Именно поэтому отказ от экзотической национальной формы часто становится катастрофой для экзотической кинематографии. Чужой сеттинг ничуть не повредил Вонг Карваю (снятый в Аргентине «Счастливы вместе» получил приз за режиссуру в Канне в 1997-м), но чужой язык и чужие, американские актеры превратили его тонкий сентиментализм в обычную пошлость («Мои черничные ночи», 2007). Примерно то же самое произошло в Штатах с Чэнь Кайгэ («Убей меня нежно», 2001). Собственно, главная интрига вокруг «Памяти» сводилась к вопросу: останется ли что-то от загадочной сновидческой поэтики Вирасетакуна, когда реплики и психофизика его героев обретут ясную для западного зрителя однозначность?

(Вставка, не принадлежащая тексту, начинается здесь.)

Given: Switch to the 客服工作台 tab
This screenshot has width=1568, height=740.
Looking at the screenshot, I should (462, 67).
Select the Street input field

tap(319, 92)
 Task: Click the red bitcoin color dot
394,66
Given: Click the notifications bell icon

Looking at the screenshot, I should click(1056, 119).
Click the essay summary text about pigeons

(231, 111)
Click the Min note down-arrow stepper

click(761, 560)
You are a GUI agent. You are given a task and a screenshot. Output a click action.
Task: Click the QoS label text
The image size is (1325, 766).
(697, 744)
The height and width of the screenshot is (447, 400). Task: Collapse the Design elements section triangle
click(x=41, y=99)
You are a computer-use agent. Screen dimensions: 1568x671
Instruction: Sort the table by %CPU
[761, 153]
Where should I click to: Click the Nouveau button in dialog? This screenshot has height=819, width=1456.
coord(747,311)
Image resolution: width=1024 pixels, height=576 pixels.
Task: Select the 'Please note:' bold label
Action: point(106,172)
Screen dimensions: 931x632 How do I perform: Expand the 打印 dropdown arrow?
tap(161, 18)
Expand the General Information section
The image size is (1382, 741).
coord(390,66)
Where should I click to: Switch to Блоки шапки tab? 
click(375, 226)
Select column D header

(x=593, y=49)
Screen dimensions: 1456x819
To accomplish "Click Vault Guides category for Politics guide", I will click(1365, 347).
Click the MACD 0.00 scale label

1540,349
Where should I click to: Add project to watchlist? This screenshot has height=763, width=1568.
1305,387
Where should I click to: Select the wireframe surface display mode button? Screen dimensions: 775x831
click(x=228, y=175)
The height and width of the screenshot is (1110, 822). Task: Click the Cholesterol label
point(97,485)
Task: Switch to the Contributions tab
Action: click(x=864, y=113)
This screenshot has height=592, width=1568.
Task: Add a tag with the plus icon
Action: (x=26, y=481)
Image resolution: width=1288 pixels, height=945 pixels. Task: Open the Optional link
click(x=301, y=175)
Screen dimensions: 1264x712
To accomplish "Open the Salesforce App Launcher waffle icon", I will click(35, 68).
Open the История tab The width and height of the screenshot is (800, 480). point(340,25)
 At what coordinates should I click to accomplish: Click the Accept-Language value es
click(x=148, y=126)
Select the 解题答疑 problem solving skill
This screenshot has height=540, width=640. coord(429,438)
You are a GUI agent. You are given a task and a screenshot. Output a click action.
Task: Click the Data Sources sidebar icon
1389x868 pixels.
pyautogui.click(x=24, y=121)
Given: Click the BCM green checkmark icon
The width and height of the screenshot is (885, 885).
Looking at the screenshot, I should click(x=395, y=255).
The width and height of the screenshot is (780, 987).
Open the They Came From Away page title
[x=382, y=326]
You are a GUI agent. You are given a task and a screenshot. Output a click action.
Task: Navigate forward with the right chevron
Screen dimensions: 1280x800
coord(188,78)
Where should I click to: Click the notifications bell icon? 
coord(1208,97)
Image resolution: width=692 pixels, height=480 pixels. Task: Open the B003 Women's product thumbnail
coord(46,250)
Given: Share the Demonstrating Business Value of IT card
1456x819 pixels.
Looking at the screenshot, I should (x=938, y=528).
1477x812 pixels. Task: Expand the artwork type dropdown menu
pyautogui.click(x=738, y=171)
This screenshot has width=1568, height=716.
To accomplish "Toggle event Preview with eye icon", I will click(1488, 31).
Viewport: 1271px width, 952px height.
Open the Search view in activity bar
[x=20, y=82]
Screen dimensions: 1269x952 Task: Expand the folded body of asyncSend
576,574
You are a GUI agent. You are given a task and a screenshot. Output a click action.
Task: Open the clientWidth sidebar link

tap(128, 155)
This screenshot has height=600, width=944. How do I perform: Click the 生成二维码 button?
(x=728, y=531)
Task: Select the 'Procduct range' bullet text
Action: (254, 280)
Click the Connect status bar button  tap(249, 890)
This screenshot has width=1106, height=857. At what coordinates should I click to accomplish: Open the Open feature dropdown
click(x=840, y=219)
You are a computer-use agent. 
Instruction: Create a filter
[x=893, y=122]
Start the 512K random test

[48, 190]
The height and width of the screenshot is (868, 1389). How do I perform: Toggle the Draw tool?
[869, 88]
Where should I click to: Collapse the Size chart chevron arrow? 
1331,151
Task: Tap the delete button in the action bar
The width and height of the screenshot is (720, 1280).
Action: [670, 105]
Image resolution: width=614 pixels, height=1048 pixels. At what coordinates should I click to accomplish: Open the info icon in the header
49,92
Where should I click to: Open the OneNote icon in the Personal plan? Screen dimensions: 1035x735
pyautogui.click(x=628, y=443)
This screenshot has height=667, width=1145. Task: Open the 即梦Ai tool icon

Что ж — режиссер отлично справился с вызовом: «Память» не менее обскурна, чем предыдущие его фильмы. Во многом это заслуга Тильды Суинтон, актрисы, чья немного потусторонняя, отмороженная манера игры отлично подходит для истории, действие которой разворачивается на границе сна и яви, случайного и обусловленного, вечного и сиюминутного, земного и внеземного. Вечно ошарашенное лицо актрисы придает дополнительного deadpan-шарма специфическому юмору фильма: большая часть странно-комических сцен тут происходит из-за несовпадения восприятия и воспоминаний самой Джессики и того, что видят и помнят окружающие. Снотворность, качество, всегда присуще фильмам Вирасетакуна, тут содержится в каких-то невероятных дозах — героиня Суинтон не может нормально спать ночью, зато днем она почти все время находится в каком-то полузависшем скорбном состоянии, которое передается и зрителю.
Смена языка, а также временного и климатического пояса, никак не нарушили ход сна наяву, которым кажется весь кинематограф Вирасетакуна. Выдвинутая в фильме гипотеза о коллективной памяти, доступной к прочтению, выглядит не хуже и не лучше допущения о дядюшке, который помнит прошлые жизни. Туманные колумбийские джунгли мало отличимы от тайских. Даже обезьяны на месте — трубно ругаются в лесу где-то за кадром. Фильм, снятый для кинотеатра, все так же перенасыщен элементами совриска, как и прежние работы режиссера. Пятиминутная сцена, в которой Суинтон прислушивается к разным вариантам металлического звука, странный эпизод, где она выходит к световому колодцу-витрине, внутри которого воспроизведен фрагмент газона с жухлой травой и деревцем, долгие кадры с замершими людьми — все это выглядит как набор скетчей, заготовок для видео- и просто инсталляций. В общем, за 11 лет, которые прошли с момента каннского прорыва, вся эта фирменная созерцательность стала восприниматься как немного консервативный киноакадемизм, предмет статусного потребления, осененный присутствием Суинтон, кинозвезды для избранных. Да ведь и правда: легкая скука, за два часа ни разу не прерываемая обращением к смартфону,— роскошь, доступная сегодня не каждому.